PROVIDED MATERIAL =
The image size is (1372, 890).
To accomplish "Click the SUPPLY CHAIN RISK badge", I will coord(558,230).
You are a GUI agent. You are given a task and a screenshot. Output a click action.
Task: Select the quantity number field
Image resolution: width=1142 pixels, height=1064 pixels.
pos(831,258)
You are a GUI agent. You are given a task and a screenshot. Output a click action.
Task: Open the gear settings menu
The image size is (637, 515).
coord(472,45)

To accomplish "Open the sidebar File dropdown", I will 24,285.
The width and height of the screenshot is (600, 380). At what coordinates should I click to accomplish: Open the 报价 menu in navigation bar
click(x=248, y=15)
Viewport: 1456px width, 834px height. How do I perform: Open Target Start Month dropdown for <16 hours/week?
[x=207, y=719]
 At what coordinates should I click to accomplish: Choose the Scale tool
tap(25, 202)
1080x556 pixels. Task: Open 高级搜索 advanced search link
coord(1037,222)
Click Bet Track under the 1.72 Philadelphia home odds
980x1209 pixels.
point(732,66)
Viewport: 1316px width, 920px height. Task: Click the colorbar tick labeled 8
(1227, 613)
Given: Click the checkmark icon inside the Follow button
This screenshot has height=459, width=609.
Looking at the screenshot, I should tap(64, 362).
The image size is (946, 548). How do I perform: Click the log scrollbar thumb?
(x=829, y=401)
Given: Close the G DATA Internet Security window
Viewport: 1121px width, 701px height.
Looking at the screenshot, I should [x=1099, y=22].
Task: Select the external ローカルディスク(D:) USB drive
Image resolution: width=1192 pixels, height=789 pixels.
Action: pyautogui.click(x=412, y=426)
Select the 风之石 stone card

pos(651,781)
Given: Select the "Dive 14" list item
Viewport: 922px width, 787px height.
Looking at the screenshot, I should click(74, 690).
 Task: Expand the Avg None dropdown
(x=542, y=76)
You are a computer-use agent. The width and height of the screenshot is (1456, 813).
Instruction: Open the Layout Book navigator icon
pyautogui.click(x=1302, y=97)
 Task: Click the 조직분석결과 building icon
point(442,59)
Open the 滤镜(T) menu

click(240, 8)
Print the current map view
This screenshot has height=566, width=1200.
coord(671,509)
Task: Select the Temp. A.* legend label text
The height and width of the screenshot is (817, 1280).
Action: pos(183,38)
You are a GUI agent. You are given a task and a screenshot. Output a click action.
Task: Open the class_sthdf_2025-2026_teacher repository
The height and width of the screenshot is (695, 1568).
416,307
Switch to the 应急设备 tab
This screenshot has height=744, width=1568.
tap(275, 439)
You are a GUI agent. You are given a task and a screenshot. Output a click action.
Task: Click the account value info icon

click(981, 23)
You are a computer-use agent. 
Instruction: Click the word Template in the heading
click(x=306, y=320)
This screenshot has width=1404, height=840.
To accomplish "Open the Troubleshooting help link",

WHAT IS NEEDED =
Could you copy all of the lines above word for word, from the first to the last?

TASK RESPONSE =
The image size is (1372, 890).
To accomplish "Click the SUPPLY CHAIN RISK badge", I will coord(558,230).
You are a GUI agent. You are given a task and a screenshot. Output a click action.
Task: Select the quantity number field
Image resolution: width=1142 pixels, height=1064 pixels.
pos(831,258)
You are a GUI agent. You are given a task and a screenshot. Output a click action.
Task: Open the gear settings menu
The image size is (637, 515).
coord(472,45)

To accomplish "Open the sidebar File dropdown", I will 24,285.
The width and height of the screenshot is (600, 380). At what coordinates should I click to accomplish: Open the 报价 menu in navigation bar
click(x=248, y=15)
Viewport: 1456px width, 834px height. How do I perform: Open Target Start Month dropdown for <16 hours/week?
[x=207, y=719]
 At what coordinates should I click to accomplish: Choose the Scale tool
tap(25, 202)
1080x556 pixels. Task: Open 高级搜索 advanced search link
coord(1037,222)
Click Bet Track under the 1.72 Philadelphia home odds
980x1209 pixels.
point(732,66)
Viewport: 1316px width, 920px height. Task: Click the colorbar tick labeled 8
(1227, 613)
Given: Click the checkmark icon inside the Follow button
This screenshot has height=459, width=609.
Looking at the screenshot, I should tap(64, 362).
The image size is (946, 548). How do I perform: Click the log scrollbar thumb?
(x=829, y=401)
Given: Close the G DATA Internet Security window
Viewport: 1121px width, 701px height.
Looking at the screenshot, I should [x=1099, y=22].
Task: Select the external ローカルディスク(D:) USB drive
Image resolution: width=1192 pixels, height=789 pixels.
Action: pyautogui.click(x=412, y=426)
Select the 风之石 stone card

pos(651,781)
Given: Select the "Dive 14" list item
Viewport: 922px width, 787px height.
Looking at the screenshot, I should click(74, 690).
 Task: Expand the Avg None dropdown
(x=542, y=76)
You are a computer-use agent. The width and height of the screenshot is (1456, 813).
Instruction: Open the Layout Book navigator icon
pyautogui.click(x=1302, y=97)
 Task: Click the 조직분석결과 building icon
point(442,59)
Open the 滤镜(T) menu

click(240, 8)
Print the current map view
This screenshot has height=566, width=1200.
coord(671,509)
Task: Select the Temp. A.* legend label text
The height and width of the screenshot is (817, 1280).
Action: pos(183,38)
You are a GUI agent. You are given a task and a screenshot. Output a click action.
Task: Open the class_sthdf_2025-2026_teacher repository
The height and width of the screenshot is (695, 1568).
416,307
Switch to the 应急设备 tab
This screenshot has height=744, width=1568.
tap(275, 439)
You are a GUI agent. You are given a task and a screenshot. Output a click action.
Task: Click the account value info icon

click(981, 23)
You are a computer-use agent. 
Instruction: Click the word Template in the heading
click(x=306, y=320)
This screenshot has width=1404, height=840.
To accomplish "Open the Troubleshooting help link",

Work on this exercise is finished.